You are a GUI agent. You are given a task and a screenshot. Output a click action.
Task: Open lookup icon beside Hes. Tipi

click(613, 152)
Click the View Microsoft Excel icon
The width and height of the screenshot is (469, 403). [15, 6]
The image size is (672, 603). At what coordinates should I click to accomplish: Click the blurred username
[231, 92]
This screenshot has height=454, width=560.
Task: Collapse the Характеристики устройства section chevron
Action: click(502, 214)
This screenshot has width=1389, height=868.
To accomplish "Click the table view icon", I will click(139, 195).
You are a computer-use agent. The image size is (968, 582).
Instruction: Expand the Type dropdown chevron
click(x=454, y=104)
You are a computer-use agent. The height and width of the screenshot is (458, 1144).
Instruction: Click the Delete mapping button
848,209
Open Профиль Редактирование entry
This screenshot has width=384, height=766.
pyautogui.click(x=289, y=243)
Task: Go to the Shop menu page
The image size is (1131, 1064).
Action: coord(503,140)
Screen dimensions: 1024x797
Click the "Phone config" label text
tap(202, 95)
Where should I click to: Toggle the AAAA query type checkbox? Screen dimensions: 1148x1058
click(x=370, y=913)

::::

> REQUIREMENT
Exactly reproduce the lines from the one containing "This screenshot has width=384, height=766." through the end of the records, and only those lines.

> RESPONSE AREA
This screenshot has width=384, height=766.
pyautogui.click(x=289, y=243)
Task: Go to the Shop menu page
The image size is (1131, 1064).
Action: coord(503,140)
Screen dimensions: 1024x797
Click the "Phone config" label text
tap(202, 95)
Where should I click to: Toggle the AAAA query type checkbox? Screen dimensions: 1148x1058
click(x=370, y=913)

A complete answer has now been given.